Anesthesia drugs have been used in the U.S. for more than 160 years without being well understood, so they’ve taken on an air of mystery. But according to Brown, the way they work is simple. The same way a loud, long tone, like the Emergency Broadcast tone, drowns out all other noise, anesthesia drugs create long, large, and lasting brain waves that make it impossible for new signals to be passed from one brain region to another. “If your brain can’t transmit information, you’re not going to be conscious,” says Brown.

These waves readily appear on an electroencephalogram (EEG), a recording of brain waves. “They are like big tsunami waves,” he says. “WAA–WAA–WAA.”

Since 1937, it has been possible to monitor an anesthetized brain using EEG. But until recently, no one understood what the readouts meant. Brown’s research has brought together the neuroscience underlying anesthesia, revealing the roles of different brain regions and the circuits that connect them in producing these readouts.
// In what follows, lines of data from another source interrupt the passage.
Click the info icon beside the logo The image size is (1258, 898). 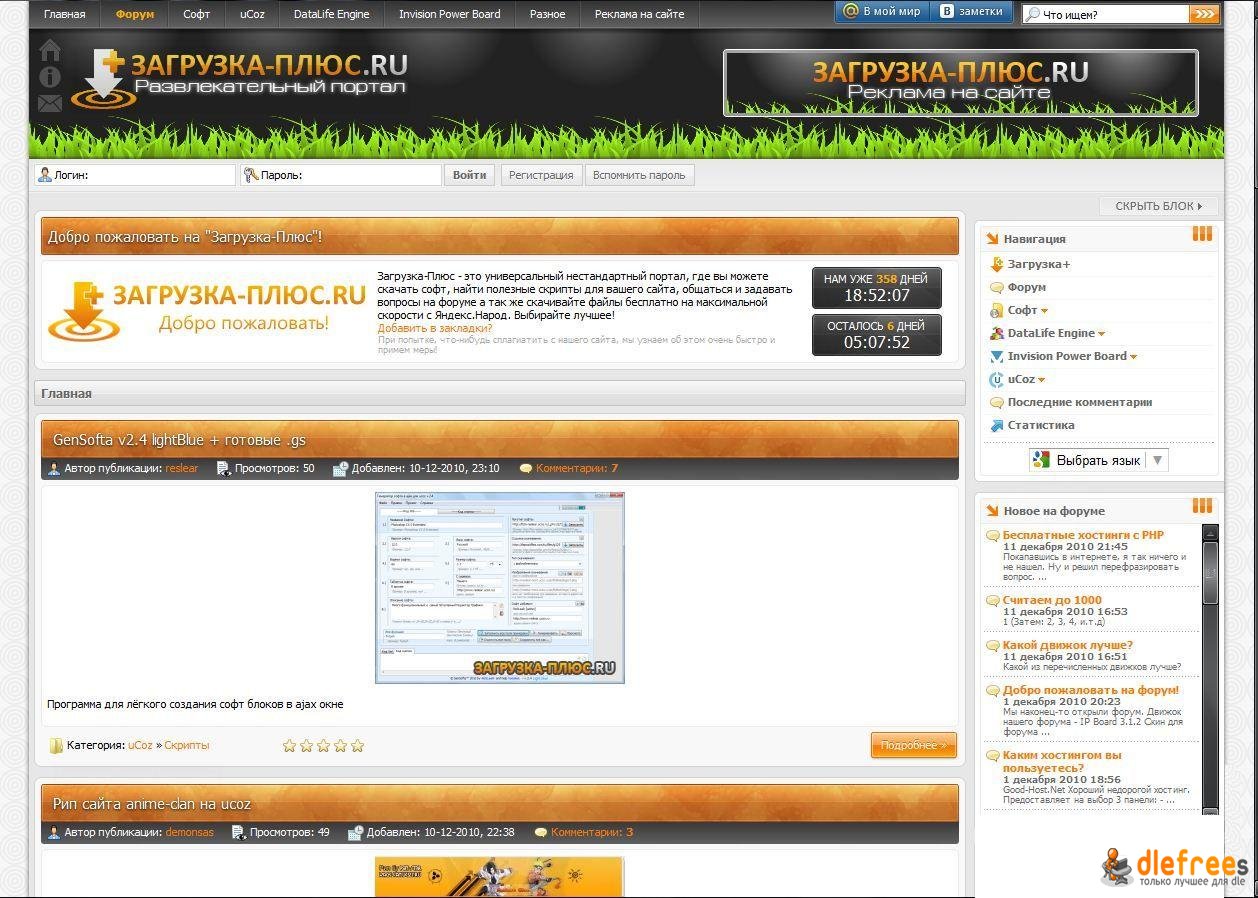click(x=49, y=77)
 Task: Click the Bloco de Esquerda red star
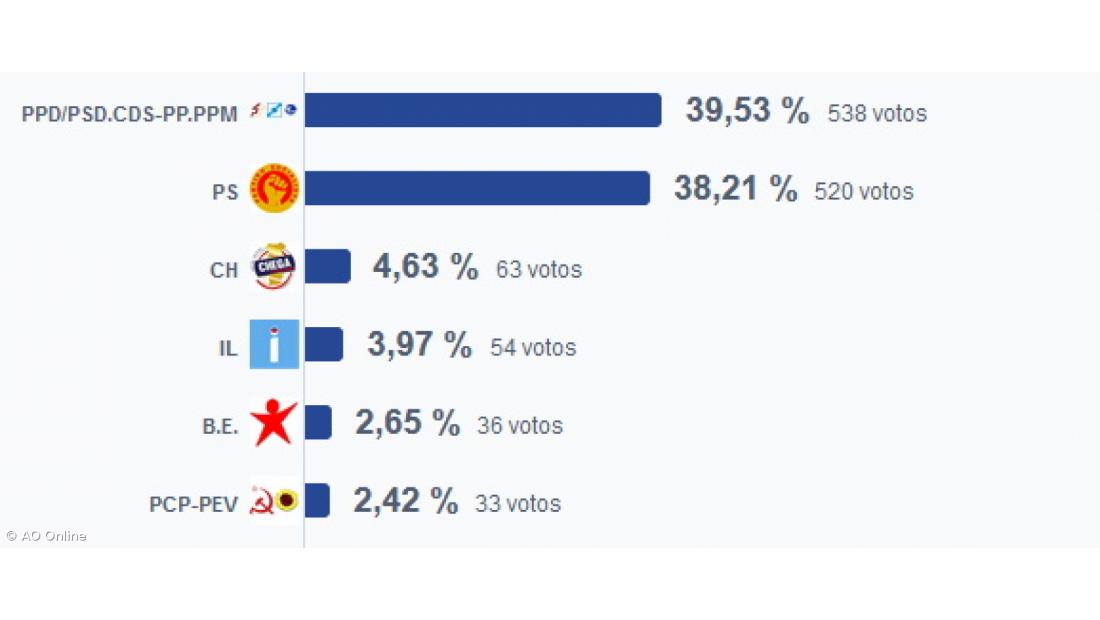[273, 423]
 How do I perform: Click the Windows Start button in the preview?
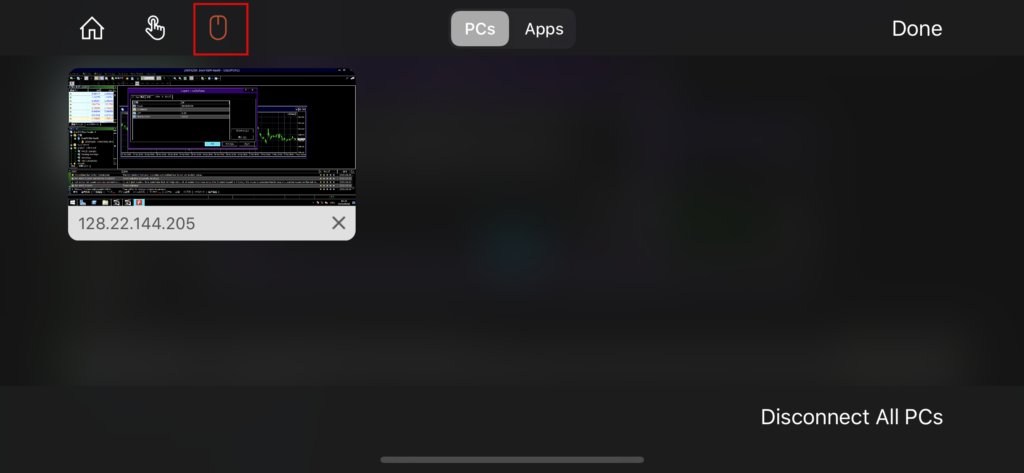point(73,203)
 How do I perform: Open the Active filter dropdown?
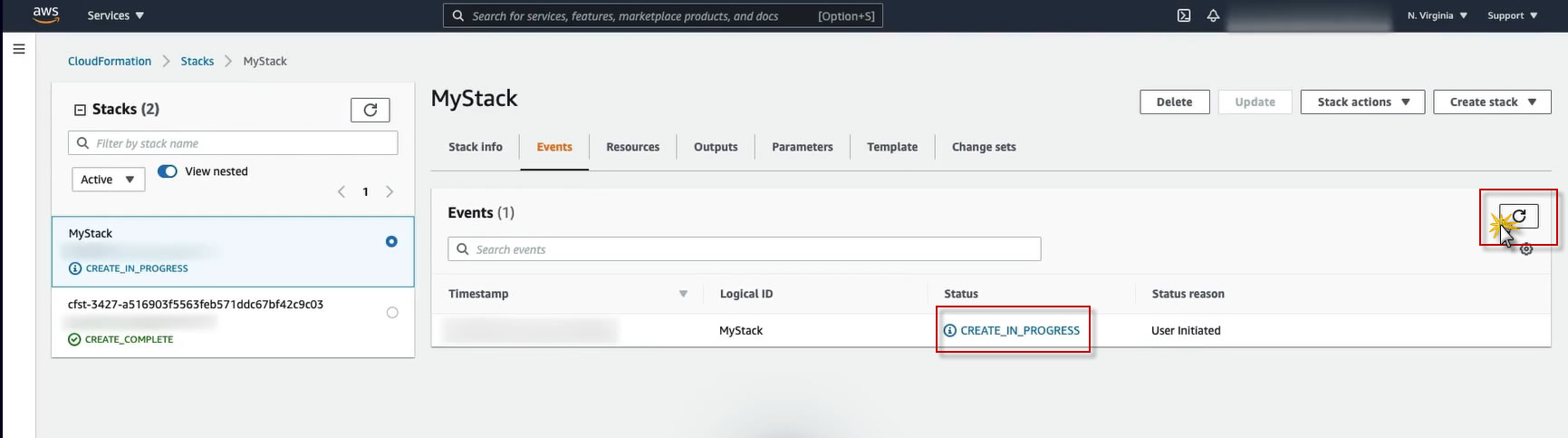coord(108,180)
Brown, who is also an anesthesiologist at Massachusetts General Hospital (MGH), now understands those EEG readouts so well that he has put them to work in the operating room. He and collaborators have developed computer programs that transform the scribbles on an EEG into a spectrogram, a colorful visual display that provides an at-a-glance picture of the state the brain is in.

Using this display to monitor his patients, Brown has found that, particularly among the elderly, he can cut the dose of anesthetic used by 50 to 75 percent in some cases. “I’d never have the courage to do that without monitoring because the amount of drug that is needed is so little, I’d be afraid the patient will have awareness,” says Brown. “But with the EEG, I can be sure the amount is appropriate.”

Real-time monitoring also makes automatic control of anesthesia possible. The biggest need for automated control of anesthesia is among patients who are in medically induced comas to aid recovery from brain trauma or intractable seizures. During the days, or in some cases, months, that these patients are anesthetized, their comas are managed sporadically by nurses in intensive care units. “There’s no way you can keep their brains precisely controlled with intermittent changes,” says Brown. “It’s a very compelling need.”

While Brown is working towards meeting that need — he has submitted patent applications on his devices and is seeking U.S. Food and Drug Administration approval through MGH — he is also looking ahead. Brown’s monitoring technology has made it clear that the most common anesthesia drugs used today act in different ways on different brain regions to control pain and consciousness. This insight opens the door for these drugs to be used in a more informed way.

It also provides Brown the foundation he needs to begin reinventing anesthesia. In 2012, he received a National Institutes of Health Director’s Transformative Research Award to begin the redesign. “We’re taking a step back and saying, now that we understand how it works, how can we devise new strategies for anesthesia?” he says.

Brown envisions — and is working to design — new approaches that target the right parts of the brain for the right amount of time, if possible, without the side effects of existing drugs, such as confusion or clouded thinking after surgery. This work will most certainly lead to new strategies for managing other troubling brain states, such as chronic pain, depression, and insomnia, he says. “Once you start paying attention to what happens to people under anesthesia, the insights you get are amazing.”